- Texto de lectura

Los toldos de Sol son la última polémica madrileña destinada a pasar a los anales de la señorita Pepis y hacer las delicias del indulgente cronista de la Villa del futuro. "En 2025, dos años después de celebrar una reforma que consolidaba la peatonalización de la plaza y armonizaba el espacio tras décadas de intervenciones parciales", podrá escribir, "los madrileños criticaron la ausencia de espacios de sombra en el soleado y solar foro de Madrid. Y cuando el Ayuntamiento improvisó una solución parcial criticaron el gasto de un millón y medio de euros en instalar unos aparatosos toldos de quita y pon, impotentes contra el sol estival e insuficientes para una plaza de 12.000 metros cuadrados de superficie".
Por paisajismo, pragmatismo y sentido común, la última reforma de la Puerta del Sol se planteó deliberadamente sin parasoles ni árboles, que apenas se hubieran podido plantar –pocos y de mala manera– en la estrechísima franja que dejan las losas de hormigón que cubren los túneles y las estaciones del Metro y Cercanías. La demagogia de la oposición consistorial ha vinculado la ausencia de vegetación en Sol al supuesto instinto arboricida del alcalde Martínez-Almeida, como si en Sol se hubiera arrancado algún árbol. O como si el ejemplo reciente de la gran explanada yerma y circular de la nueva Plaza de España de Manuela Carmena, concebida para reforzar y proteger la estructura del aparcamiento subterráneo, no existiera.

- Datos sin procesar
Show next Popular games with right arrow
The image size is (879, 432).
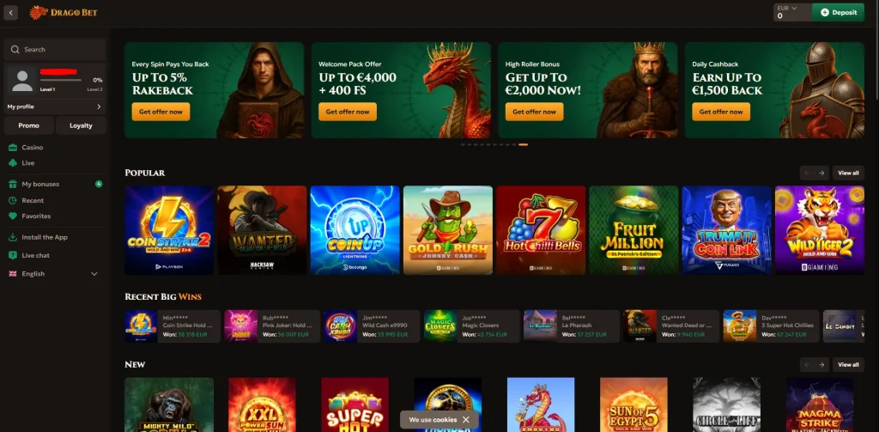(x=821, y=173)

- Trabajo requerido
Responda estas preguntas sobre el texto de los toldos de la Puerta del Sol:
1. ¿Qué gasto se criticó por la instalación de los toldos?
2. ¿Cuántos metros cuadrados de superficie tiene la plaza?
3. ¿Con qué fin se concibió la explanada de la nueva Plaza de España?

- Respuesta escrita
1. Se criticó un gasto de un millón y medio de euros.
2. La plaza tiene 12.000 metros cuadrados de superficie.
3. Se concibió para reforzar y proteger la estructura del aparcamiento subterráneo.